Farmers, who are seeing the value of their land jump dramatically because of land sales that are pushing prices past $10,000 an acre, would see a $483 jump in county property taxes on a hypothetical homesteaded farm valued at $1.1 million this year — because its taxable market value will be $1.5 million in 2014. That would put the farm's county tax bill at $2,927.
The owner of smaller $452,000 farm (about 75 acres) will see the valuation rise to $610,000 and the county tax bill jump from $994 this year to $1,190 in 2014.
"It looks good for the city of Mankato, but you've got to feel for the farmer," said Commissioner Vance Stuehrenberg of Mankato.
Stalberger said farm sales this year demonstrate that the county still has a ways to go in getting taxable values (currently averaging roughly $8,500 per acre) up to actual market values.

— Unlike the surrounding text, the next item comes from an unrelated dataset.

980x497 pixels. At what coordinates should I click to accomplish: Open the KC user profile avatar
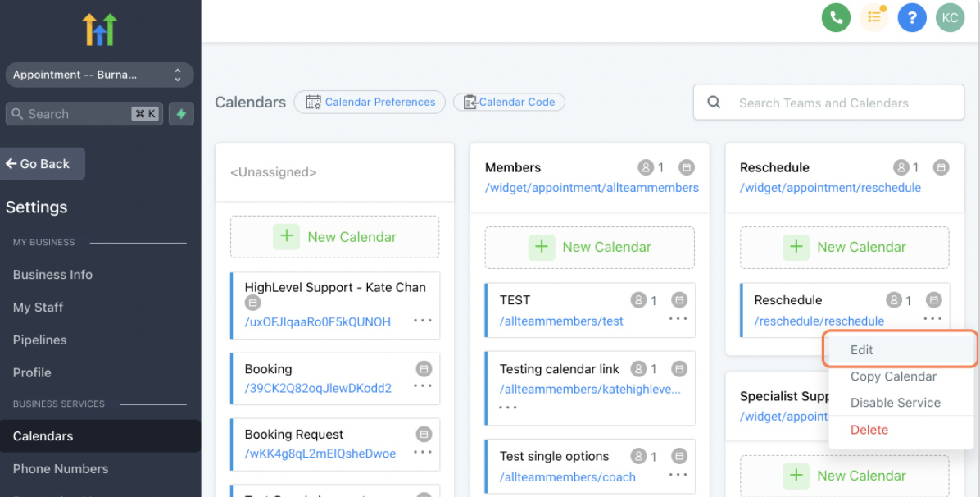tap(950, 17)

"We're looking at double-digit increases again," he said for valuations on farmland for the 2015 tax year.
The good news for farmers is that the housing market is finally starting to rebound, so residential properties should see rising values again in coming years. That will ease the shift in tax burden toward ag land. But it's been a dramatic shift in recent years.
For the 2011 tax year, owner-occupied homes made up nearly 36 percent of the county's tax base, commercial/industrial was 26 percent and ag land was 22 percent. In 2014, farms will constitute nearly 33 percent of the tax base, commercial will be less that 24 percent and homesteaded residential property will be down to 26.5 percent.
Because the levy is frozen and taxable market values are based on actual sales, there's little the county board can do to alter the shift in who is paying the tab. Still, Commissioner Mark Piepho figures the board will be hearing from frustrated farmers.
"But we're really the messenger," Piepho said. "... We could get shot, but we're the messenger."